Zimbabwe’s central bank has maintained its monetary policy rate at 35% amidst rising inflation influenced by food and housing prices. The country’s gold-backed currency, launched last year, has seen significant devaluation since its inception.
On Thursday, the Reserve Bank of Zimbabwe confirmed that it will maintain its monetary policy rate at 35%. This decision comes in light of rising inflation rates driven by increasing food and housing prices. The current economic climate in Zimbabwe presents challenges that are influencing the central bank’s policies.

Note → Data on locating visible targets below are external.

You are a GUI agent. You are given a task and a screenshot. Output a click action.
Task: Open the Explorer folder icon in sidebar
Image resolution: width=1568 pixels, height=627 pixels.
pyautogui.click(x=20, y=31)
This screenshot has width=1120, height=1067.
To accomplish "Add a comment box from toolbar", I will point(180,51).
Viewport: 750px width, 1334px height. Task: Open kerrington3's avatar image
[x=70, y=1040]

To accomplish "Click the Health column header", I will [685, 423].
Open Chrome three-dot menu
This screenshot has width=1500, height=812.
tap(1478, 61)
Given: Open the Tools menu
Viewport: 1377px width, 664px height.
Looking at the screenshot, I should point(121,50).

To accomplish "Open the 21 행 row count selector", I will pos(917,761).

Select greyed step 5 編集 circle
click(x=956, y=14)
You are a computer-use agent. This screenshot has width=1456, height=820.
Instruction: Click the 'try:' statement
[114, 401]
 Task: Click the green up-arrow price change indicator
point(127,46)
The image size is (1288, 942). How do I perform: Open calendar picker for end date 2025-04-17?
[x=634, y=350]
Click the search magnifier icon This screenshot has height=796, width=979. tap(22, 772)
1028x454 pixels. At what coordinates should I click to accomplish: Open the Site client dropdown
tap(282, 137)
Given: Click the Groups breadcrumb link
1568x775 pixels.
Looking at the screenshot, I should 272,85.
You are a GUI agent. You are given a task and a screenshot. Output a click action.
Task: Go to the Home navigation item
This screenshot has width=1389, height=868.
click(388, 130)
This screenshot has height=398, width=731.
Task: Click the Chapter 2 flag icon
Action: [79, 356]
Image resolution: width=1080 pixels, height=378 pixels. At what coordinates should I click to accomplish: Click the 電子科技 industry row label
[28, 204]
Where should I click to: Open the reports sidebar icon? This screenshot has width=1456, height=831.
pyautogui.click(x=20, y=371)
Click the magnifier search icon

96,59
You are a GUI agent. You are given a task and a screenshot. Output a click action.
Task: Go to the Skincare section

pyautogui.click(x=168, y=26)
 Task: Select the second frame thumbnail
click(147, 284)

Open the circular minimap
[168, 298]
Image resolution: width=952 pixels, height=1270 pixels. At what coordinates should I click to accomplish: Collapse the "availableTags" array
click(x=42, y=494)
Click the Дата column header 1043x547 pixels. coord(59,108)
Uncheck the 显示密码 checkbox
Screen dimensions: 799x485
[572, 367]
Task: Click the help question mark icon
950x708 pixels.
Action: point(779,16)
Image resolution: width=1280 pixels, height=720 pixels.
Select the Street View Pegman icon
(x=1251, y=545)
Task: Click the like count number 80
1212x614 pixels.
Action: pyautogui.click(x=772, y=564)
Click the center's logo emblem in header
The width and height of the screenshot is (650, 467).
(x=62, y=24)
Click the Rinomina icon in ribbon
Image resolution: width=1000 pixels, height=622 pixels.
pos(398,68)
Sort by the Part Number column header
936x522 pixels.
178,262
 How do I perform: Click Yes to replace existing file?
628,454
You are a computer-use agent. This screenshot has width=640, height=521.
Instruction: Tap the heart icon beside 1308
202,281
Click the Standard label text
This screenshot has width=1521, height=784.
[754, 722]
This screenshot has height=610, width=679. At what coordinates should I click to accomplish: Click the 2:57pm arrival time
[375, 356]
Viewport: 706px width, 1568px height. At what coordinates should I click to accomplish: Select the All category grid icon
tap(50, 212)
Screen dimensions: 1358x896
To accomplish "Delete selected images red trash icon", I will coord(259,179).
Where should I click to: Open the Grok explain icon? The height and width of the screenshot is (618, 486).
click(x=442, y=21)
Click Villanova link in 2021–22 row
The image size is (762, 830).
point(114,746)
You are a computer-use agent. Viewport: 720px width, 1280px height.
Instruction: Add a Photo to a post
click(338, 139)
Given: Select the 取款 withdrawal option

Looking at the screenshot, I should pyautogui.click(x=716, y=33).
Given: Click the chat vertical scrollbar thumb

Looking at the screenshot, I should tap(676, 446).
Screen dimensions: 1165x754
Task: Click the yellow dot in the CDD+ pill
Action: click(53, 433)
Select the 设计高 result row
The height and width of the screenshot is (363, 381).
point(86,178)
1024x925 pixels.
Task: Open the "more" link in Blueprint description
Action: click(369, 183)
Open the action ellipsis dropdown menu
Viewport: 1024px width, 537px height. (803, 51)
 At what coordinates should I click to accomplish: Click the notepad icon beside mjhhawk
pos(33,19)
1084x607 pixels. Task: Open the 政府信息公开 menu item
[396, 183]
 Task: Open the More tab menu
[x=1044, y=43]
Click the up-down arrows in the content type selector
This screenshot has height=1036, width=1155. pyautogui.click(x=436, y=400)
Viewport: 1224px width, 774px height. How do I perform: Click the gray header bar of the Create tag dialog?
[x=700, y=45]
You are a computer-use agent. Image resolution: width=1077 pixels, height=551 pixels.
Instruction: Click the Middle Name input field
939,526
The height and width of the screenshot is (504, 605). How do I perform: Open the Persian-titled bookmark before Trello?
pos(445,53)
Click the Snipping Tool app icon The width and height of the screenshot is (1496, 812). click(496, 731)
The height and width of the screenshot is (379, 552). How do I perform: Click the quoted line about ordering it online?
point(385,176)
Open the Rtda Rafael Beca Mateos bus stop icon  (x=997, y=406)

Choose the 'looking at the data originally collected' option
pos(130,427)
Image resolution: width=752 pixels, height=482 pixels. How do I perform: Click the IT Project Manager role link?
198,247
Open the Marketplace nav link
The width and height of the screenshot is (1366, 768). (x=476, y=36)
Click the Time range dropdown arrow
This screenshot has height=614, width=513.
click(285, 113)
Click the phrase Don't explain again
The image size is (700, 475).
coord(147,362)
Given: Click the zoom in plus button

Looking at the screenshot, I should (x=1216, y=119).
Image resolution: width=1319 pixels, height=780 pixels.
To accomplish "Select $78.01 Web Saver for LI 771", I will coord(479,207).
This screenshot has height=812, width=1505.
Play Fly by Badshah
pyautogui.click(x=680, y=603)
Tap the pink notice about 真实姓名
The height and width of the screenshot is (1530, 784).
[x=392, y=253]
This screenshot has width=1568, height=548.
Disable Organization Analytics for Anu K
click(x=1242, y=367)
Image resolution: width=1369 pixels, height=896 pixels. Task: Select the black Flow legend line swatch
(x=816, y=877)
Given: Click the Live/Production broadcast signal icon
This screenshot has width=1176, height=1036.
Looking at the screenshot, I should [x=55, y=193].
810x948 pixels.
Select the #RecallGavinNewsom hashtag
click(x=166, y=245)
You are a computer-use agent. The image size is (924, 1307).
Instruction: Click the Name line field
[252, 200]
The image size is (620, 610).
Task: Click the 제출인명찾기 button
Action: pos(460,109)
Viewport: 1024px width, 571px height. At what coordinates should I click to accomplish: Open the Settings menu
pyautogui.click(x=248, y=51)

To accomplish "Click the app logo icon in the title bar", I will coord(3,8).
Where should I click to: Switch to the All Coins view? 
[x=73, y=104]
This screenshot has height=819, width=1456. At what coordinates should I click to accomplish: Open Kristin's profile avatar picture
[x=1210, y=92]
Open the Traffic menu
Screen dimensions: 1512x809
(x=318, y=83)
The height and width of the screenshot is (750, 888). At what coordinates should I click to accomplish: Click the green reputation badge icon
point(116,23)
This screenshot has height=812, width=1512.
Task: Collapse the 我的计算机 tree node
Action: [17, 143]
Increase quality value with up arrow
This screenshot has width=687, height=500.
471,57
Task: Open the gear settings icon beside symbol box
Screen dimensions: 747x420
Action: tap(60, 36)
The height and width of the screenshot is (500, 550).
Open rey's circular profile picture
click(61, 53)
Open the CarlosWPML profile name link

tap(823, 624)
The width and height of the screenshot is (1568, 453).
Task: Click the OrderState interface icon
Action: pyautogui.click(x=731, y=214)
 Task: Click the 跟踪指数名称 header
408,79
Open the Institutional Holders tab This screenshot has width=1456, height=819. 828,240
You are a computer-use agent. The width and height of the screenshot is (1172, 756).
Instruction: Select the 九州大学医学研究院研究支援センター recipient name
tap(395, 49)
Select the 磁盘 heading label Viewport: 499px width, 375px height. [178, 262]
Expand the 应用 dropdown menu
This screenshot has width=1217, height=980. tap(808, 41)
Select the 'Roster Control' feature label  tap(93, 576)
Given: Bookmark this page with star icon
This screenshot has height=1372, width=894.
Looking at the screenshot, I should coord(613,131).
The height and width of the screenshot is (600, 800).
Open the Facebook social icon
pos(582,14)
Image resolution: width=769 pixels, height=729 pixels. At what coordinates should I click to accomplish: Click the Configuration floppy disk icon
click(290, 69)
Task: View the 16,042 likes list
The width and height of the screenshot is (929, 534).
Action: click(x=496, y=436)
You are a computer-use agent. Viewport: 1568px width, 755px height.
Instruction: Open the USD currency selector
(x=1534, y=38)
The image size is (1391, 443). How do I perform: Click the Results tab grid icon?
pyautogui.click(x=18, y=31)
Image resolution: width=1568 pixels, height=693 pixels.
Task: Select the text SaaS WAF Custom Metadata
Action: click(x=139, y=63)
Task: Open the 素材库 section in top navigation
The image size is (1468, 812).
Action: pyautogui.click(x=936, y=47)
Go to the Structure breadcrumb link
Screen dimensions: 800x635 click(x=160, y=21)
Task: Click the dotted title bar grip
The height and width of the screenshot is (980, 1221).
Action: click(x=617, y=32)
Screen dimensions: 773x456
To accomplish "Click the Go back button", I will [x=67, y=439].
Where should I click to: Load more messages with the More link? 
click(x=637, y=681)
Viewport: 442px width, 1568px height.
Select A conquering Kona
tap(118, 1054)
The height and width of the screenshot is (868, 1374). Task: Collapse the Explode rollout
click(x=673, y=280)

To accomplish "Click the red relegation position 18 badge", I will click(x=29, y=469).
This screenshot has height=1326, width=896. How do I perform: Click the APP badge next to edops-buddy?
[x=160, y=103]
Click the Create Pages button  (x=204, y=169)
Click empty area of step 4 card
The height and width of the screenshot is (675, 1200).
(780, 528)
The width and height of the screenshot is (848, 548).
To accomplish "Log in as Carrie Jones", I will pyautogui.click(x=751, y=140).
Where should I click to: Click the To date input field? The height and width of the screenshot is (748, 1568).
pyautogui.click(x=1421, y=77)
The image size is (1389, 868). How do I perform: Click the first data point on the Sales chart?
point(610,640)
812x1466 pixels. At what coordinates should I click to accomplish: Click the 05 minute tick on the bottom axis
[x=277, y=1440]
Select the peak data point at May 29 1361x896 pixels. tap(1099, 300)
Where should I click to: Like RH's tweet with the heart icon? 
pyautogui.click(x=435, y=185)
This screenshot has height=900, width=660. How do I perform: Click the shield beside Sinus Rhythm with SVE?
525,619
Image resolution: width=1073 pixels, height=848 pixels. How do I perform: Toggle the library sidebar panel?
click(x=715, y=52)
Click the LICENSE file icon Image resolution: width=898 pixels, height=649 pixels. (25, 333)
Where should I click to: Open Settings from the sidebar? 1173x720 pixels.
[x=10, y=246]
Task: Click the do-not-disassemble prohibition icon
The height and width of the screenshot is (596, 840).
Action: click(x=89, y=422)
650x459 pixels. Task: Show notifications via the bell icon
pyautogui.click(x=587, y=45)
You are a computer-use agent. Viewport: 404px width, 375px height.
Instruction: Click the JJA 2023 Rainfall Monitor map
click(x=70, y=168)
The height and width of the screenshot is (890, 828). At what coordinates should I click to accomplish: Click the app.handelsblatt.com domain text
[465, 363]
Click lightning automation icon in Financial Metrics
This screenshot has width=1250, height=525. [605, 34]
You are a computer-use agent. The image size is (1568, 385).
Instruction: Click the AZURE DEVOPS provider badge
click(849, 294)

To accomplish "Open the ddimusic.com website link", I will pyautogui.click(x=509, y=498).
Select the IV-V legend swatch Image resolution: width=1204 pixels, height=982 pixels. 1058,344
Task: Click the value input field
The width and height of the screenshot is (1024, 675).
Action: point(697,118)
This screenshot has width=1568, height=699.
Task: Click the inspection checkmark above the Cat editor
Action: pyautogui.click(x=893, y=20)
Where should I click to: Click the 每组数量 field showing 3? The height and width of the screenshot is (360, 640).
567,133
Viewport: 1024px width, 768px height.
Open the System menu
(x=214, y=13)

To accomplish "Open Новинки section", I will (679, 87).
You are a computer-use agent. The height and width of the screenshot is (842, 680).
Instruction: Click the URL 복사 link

Zimbabwe has been grappling with severe inflation, particularly in January, affecting both the local currency and U.S. dollar transactions. The central bank introduced a gold-backed currency, the Zimbabwe Gold (ZiG), in April of last year, aimed at stabilizing the economy. However, the ZiG faced a drastic devaluation in September, losing value further since then. As of Thursday, it was trading at approximately 26.4 ZiG per U.S. dollar, significantly lower than its initial value of 13.6.
The Zimbabwe central bank’s decision to hold the monetary policy rate steady at 35% reflects ongoing concerns about inflation spurred by essential commodities. The depreciation of the ZiG indicates the struggles within the Zimbabwean economy to stabilize its currency amid rising prices and reflects the central bank’s cautious approach to monetary policy.